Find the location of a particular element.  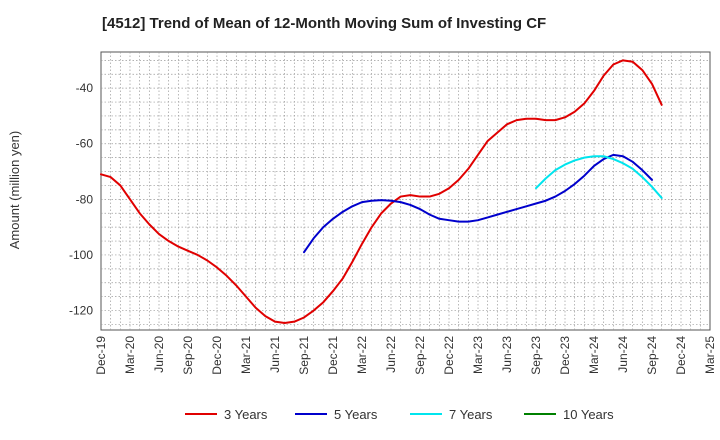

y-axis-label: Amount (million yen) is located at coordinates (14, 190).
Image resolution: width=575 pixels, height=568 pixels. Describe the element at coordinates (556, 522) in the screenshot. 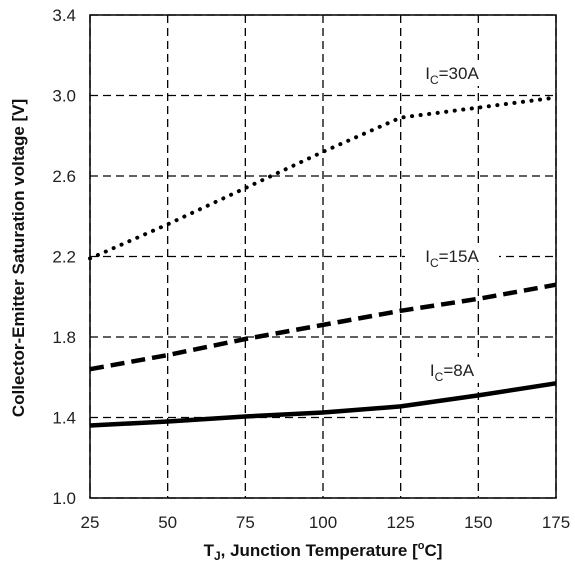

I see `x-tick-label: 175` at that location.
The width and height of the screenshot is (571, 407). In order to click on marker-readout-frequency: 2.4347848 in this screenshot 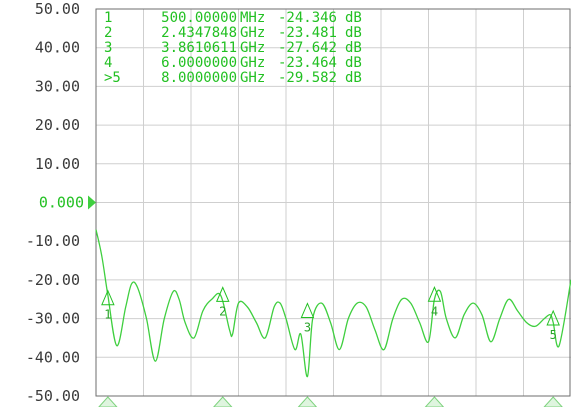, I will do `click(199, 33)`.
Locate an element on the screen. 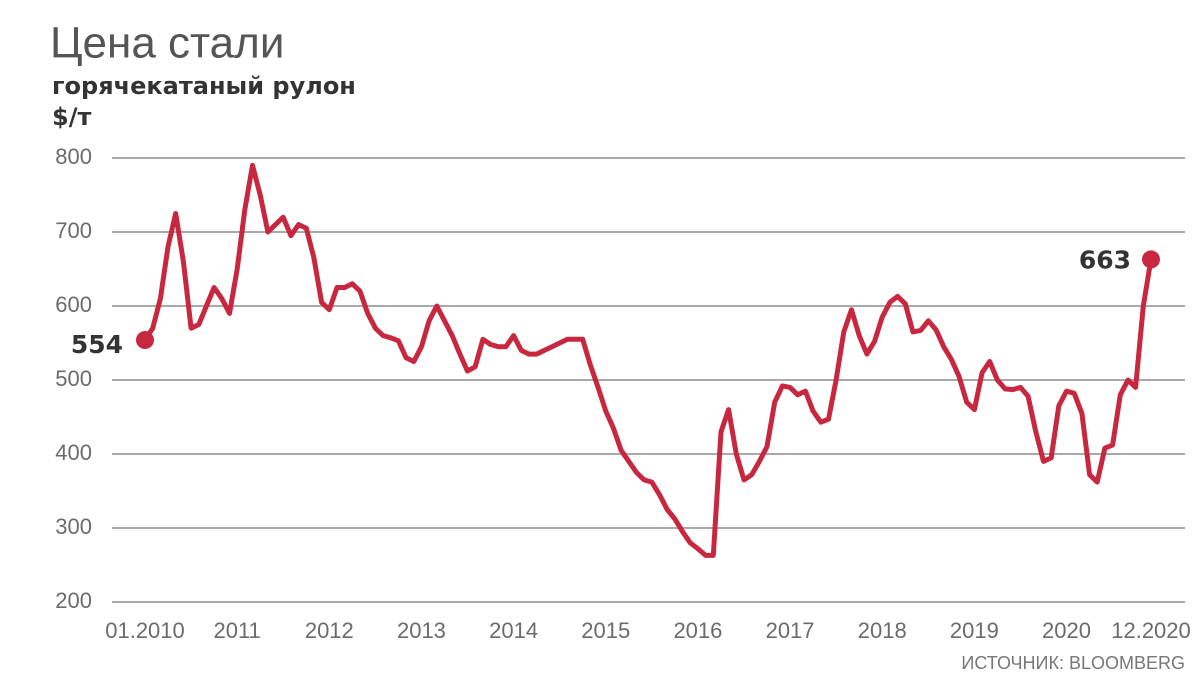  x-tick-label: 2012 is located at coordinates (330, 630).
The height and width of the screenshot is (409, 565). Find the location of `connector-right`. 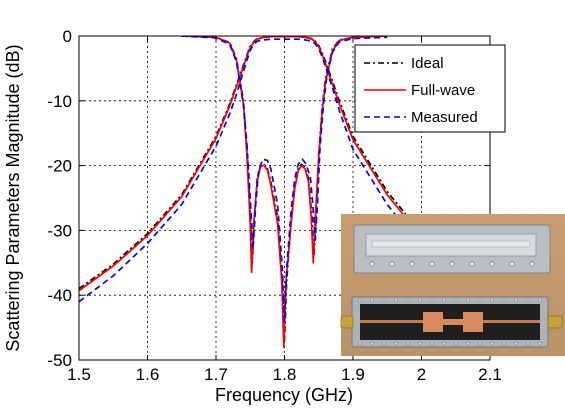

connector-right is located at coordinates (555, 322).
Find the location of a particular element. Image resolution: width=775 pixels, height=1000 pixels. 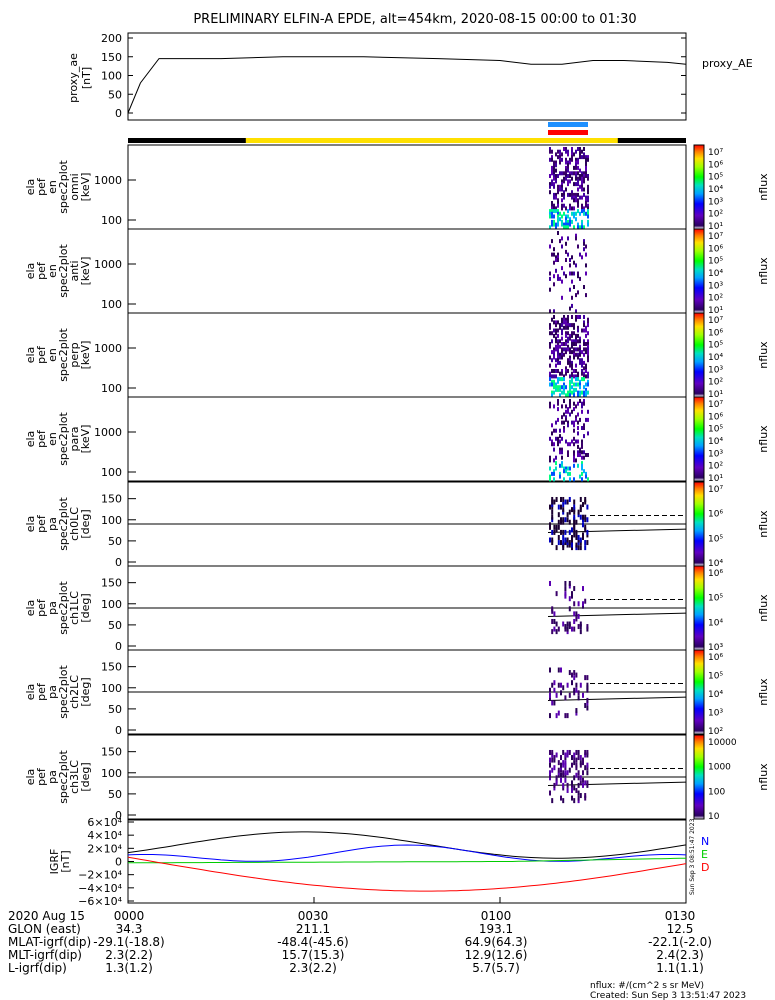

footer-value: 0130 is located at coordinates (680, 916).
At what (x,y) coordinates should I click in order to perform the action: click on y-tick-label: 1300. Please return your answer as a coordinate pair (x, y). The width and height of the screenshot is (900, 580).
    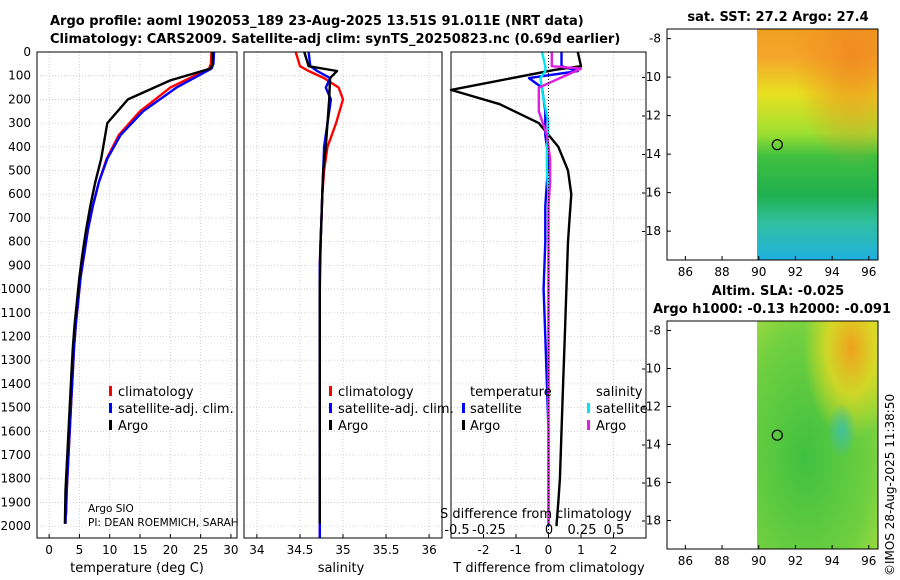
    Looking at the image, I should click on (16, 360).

**TASK DETAILS**
Rewrite the rows from the line holding "The height and" through the line holding "footer-value: 0130 is", inclusive, replacing "location" with "position" and keeping everything else the same. Leave the pictures out.

**REPLY**
The height and width of the screenshot is (409, 565). Find the position of `connector-right`. 

connector-right is located at coordinates (555, 322).
Find the position of a particular element. Image resolution: width=775 pixels, height=1000 pixels. 

footer-value: 0130 is located at coordinates (680, 916).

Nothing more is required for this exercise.